How would you define health equity, and why is it such a critical topic in today’s healthcare landscape?
Health equity is a principle that aims to ensure that everyone has the best opportunities to attain optimal health and wellbeing. When applied, it is concerned with removing barriers to health and fairly allocating resources among populations relative to their needs. It is processual in nature and focused on actions that are antithetical to the reproduction of health disparities. I think it is such a critical topic today due to increased public awareness of the existence of health disparities, power imbalances, syndemics and structural oppression. It offers a productive way for people to think and act without spiraling into the development of deficit models.
Can you share what you are currently working on and how it can contribute to positive changes in healthcare access or outcomes for marginalized groups?
I’m currently conducting research with Indigenous people who use injection drugs (primarily methamphetamine). This is a group that experiences intersecting stigmas, an elevated risk of death involving stimulants, and extremely high rates of untreated Hepatitis C Virus infections. Many of these outcomes reflect a legacy of settler colonialism. When I first started studying the life histories of meth injectors, I remember participants telling me that they felt like they were finally getting things off their chest, thankful for the opportunity to reflect, and one Sioux woman thanked the research team for “not being afraid of us.” As someone who is concerned about epistemic negligence, these types of comments help me understand the potential benefits that can emerge from the practice of research, even in brief moments of time.
Right now, I am working with research partners at a Tribal College located in rural Montana to develop methamphetamine injector-centered harm reduction research. This includes understanding ways to reduce toxic environmental exposures among methamphetamine injectors and ways to remove barriers to HCV treatment initiation among active injectors. Sometimes, the research activity itself becomes a way to promote community engagement and build relationships with people who experience extreme forms of marginalization. So that is how my current research is focused on informing actions to improve health.
What advice do you have for healthcare professionals, students, and community advocates who want to actively contribute to advancing health equity in their own spheres of influence?

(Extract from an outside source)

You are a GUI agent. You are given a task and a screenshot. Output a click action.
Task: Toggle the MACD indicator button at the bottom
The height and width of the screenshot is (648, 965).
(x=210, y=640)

Prioritize strategic teamwork and collaboration. Health equity is processual in nature, and often involves attempting to change complex, multileveled phenomena over long periods of time. “Fighting” (for or against) is not always the most strategic model for achieving change within complex, multileveled systems. A physician who refuses to prescribe direct-acting antiviral treatment for HCV to an active methamphetamine injector is most likely not going to be receptive to an emphatic call for change by a recent graduate calling out their discriminatory behavior. But listening to the physician’s reasons for not prescribing treatment to active injectors may reveal other parts of the health equity puzzle, such as state Medicaid policies that require substance use screening prior to providing treatment for HCV. So now, thinking strategically about how to change policies that are implicated in the physician’s everyday behavior will play a role in understanding barriers to accessing treatment for active injectors. Maybe you need evidence or research to make a better case for changing a policy, and that is going to take time. Hubris and antagonistic dispositions among educated people with goodwill can be enormous barriers to effective change, and it is important to collaborate (often with people who do not hold your exact perspective) to advance health equity.